Bertrand BADIE : À l’échelle du problème, non : c’est l’arbre qui cache la forêt. Depuis la crise de 2007-2008 et l’épisode grec, nous avons mesuré l’incapacité de l’Europe à s’adapter aux exigences de la mondialisation. Dans ce nouveau contexte, l’objectif devrait être de passer d’un modèle associatif, qui a dominé depuis les traités de 1957, à une formule solidariste, ce qui impose de fait l’adoption d’un nouveau logiciel. Nous assistons, en fait, à la résurgence d’un même clivage entre Europe du Sud et Europe du Nord, la première étant plus encline à la solidarité tandis que la seconde est par tradition acquise à une culture néolibérale. À chaque crise, deux Europes se dessinent : cela augure-t-il, après le Brexit, d’une prochaine rupture sur le Vieux Continent ? Peut-être.
Que nous révèle la crise sanitaire au sujet de la Chine ?

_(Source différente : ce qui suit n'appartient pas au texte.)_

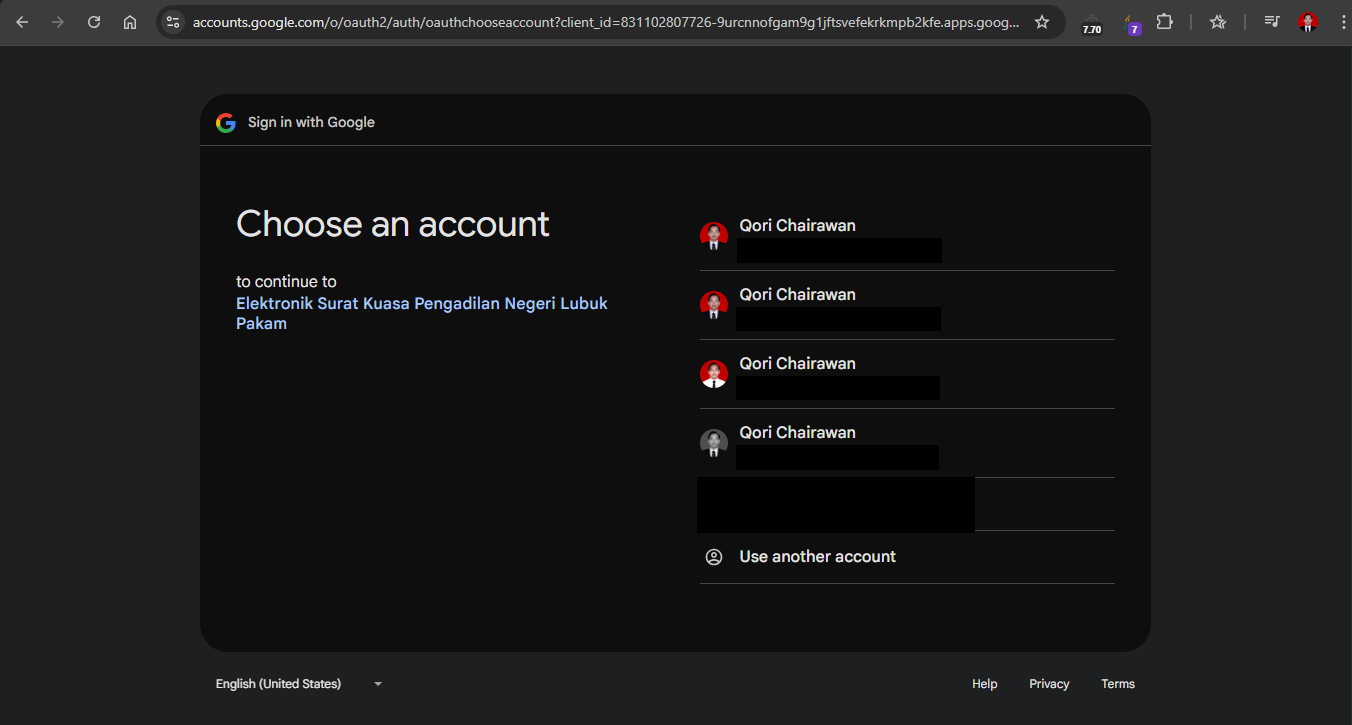
Task: Click Use another account
Action: tap(817, 557)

Bertrand BADIE : De l’ensemble des États, la Chine est paradoxalement de ceux qui sont le plus impliqués dans la mondialisation, même si elle en a une vision fortement autocentrée et qu’elle cherche d’abord à en contrôler les normes. En même temps, elle reste prudente, voire frileuse, quand il s’agit de construire une réponse institutionnelle et multilatérale à ces nouveaux défis, comme en témoigne son attitude lors de la réunion du Conseil de sécurité des Nations unies consacrée, le 9 avril dernier, à la question du coronavirus. Aux yeux de Pékin, la mondialisation est avant tout synonyme d’opportunités commerciales, la Chine ayant pour principe de valoriser les échanges sans se mêler aux conflits, voire à la chronique diplomatique, au contraire des puissances occidentales. Elle initie ainsi un genre nouveau de domination, déjà lisible dans la réalisation d’OBOR (en anglais, One Belt, One Road), son projet métapolitique de nouvelle route de la soie qui lui permet d’affirmer partout sa domination en ayant recours à des leviers économiques et sociaux.
Peut-on compter sur une Amérique différente, plus solidaire, en cas d’alternative après Donald Trump ?
Bertrand BADIE : À mon sens, même si Joe Biden arrive au pouvoir, l’Amérique ne renouera pas totalement avec une politique mondialiste. Il y a une mutation profonde au sein de la société américaine, qui est devenue majoritairement hostile à la globalisation, en raison des craintes démographiques de la population blanche, qui tend à devenir minoritaire, du fait aussi d’une perception négative des effets économiques de la mondialisation, qui semble avoir profité aux plus riches, aux dépens des classes moyennes.
Néanmoins, certains pays sont-ils mieux préparés que d’autres aux enjeux humains de demain ? Et si oui, lesquels ?
Bertrand BADIE : Certains comme le Canada, l’Allemagne ou l’Autriche, la Suède ou encore le Japon ont de gré ou de force renoncé à leur puissance militaire pour investir davantage dans la sécurité humaine. Et il faut reconnaître qu’ils sont aussi aujourd’hui parmi ceux qui ont su le mieux gérer la crise du Covid-19.